Work task. Reproduce the line with "Instruction: Go to the Permissions tab" and everything after it in the listing below, exactly, both ends included. No pictures.

Material supplied.
○ ○ ○ ○ ○ ○ ○

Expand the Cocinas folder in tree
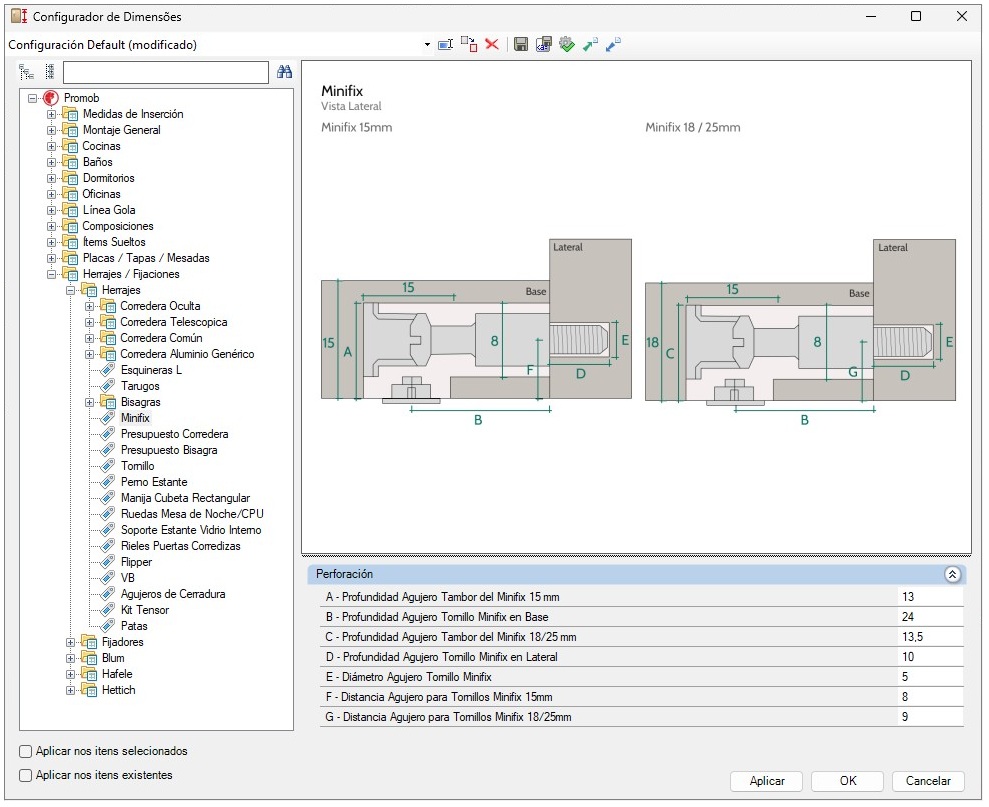989x807 pixels. [52, 146]

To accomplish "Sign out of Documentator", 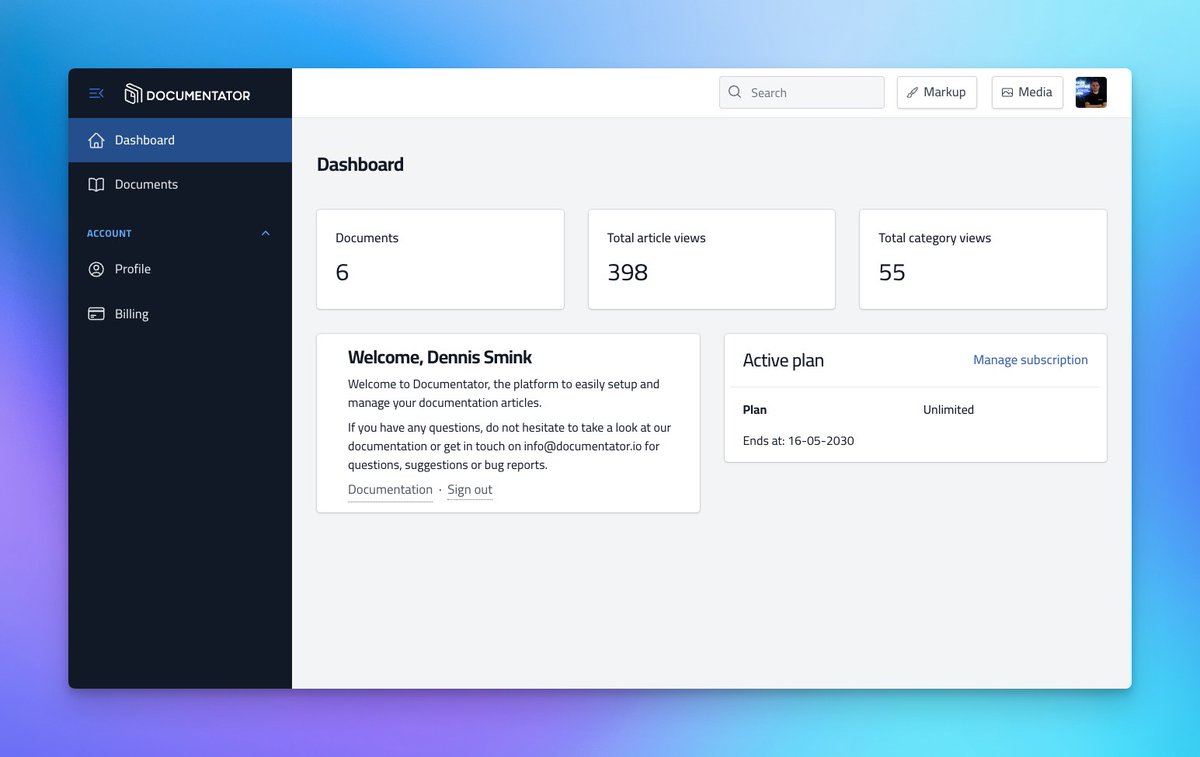I will (x=469, y=489).

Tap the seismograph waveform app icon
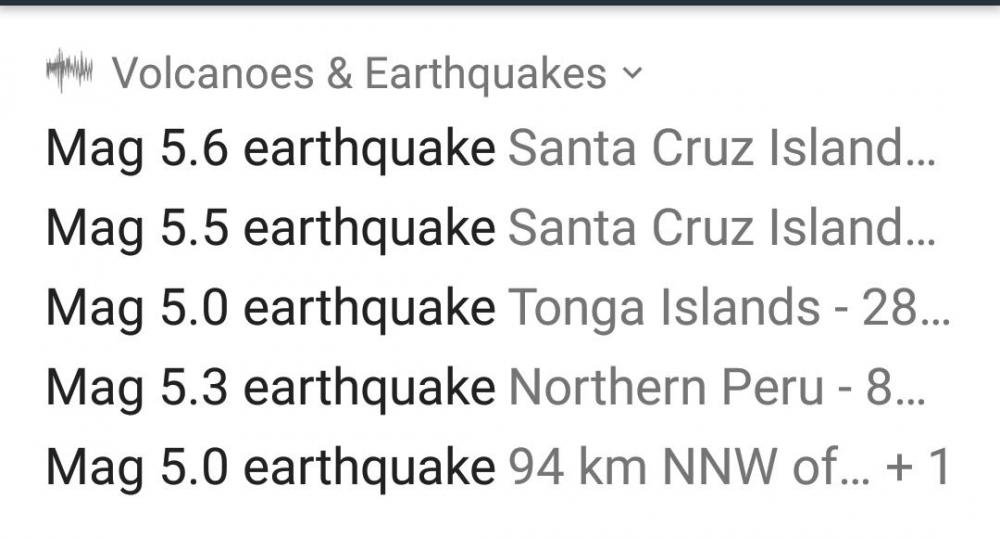[x=69, y=72]
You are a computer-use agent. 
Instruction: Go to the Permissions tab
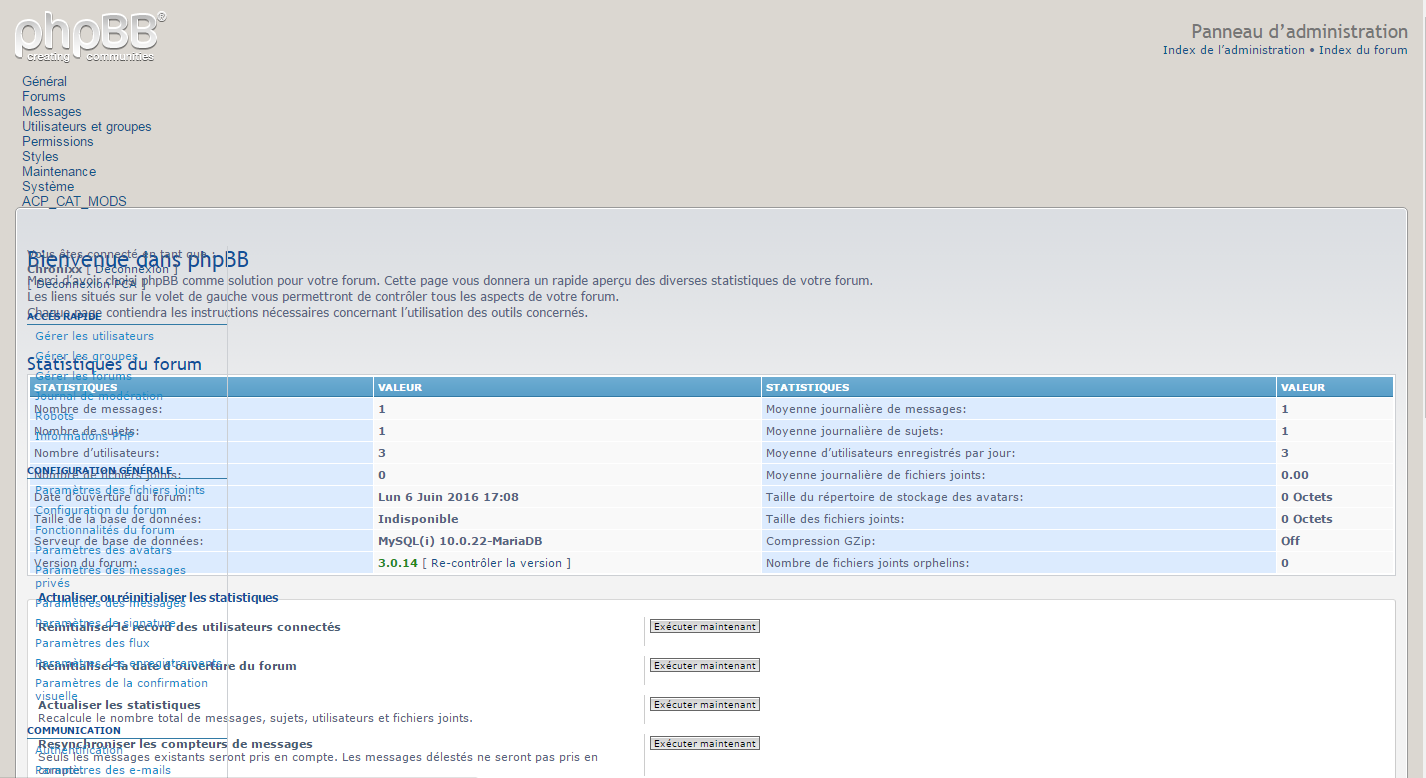58,141
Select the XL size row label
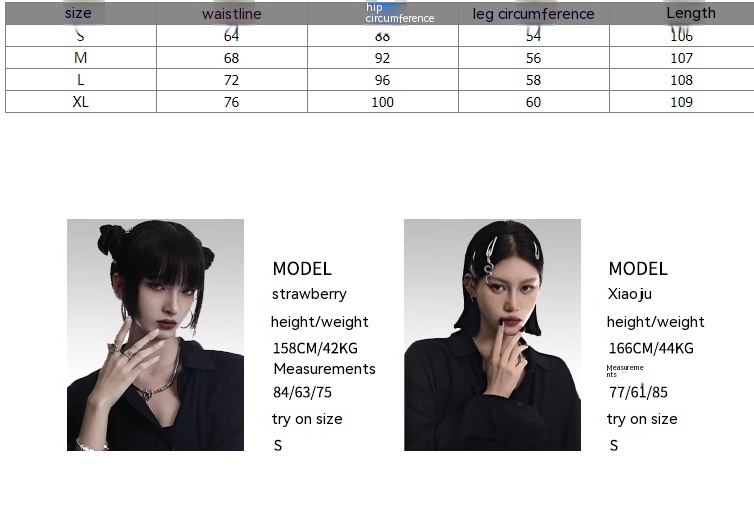This screenshot has width=754, height=522. pos(81,102)
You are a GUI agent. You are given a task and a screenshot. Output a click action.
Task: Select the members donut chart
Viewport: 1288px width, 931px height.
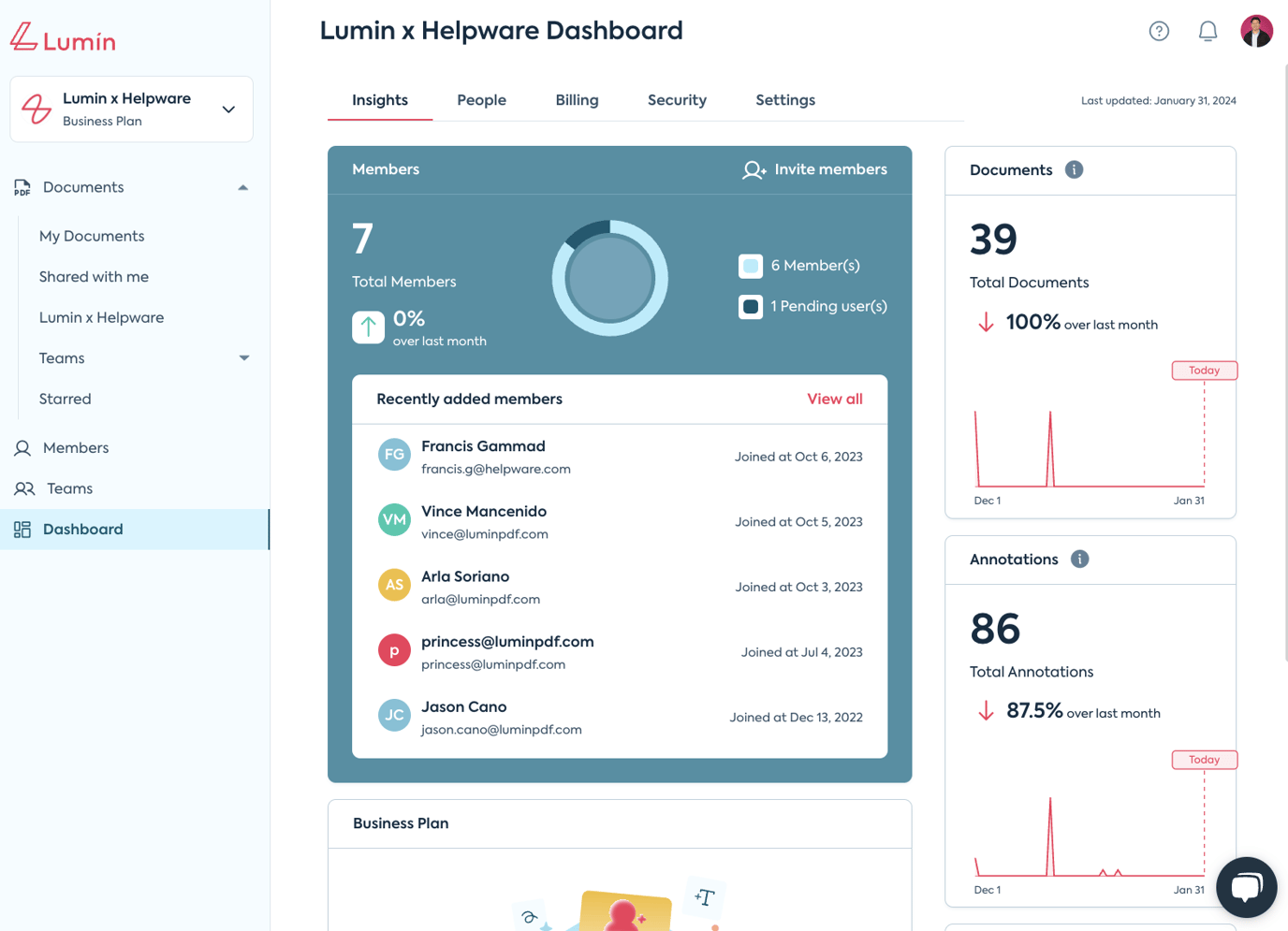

○ ○ ○ ○ ○ ○ ○

Answer area.
Instruction: Go to the Permissions tab
58,141
Select the XL size row label
This screenshot has width=754, height=522. pos(81,102)
You are a GUI agent. You are given a task and a screenshot. Output a click action.
Task: Select the members donut chart
Viewport: 1288px width, 931px height.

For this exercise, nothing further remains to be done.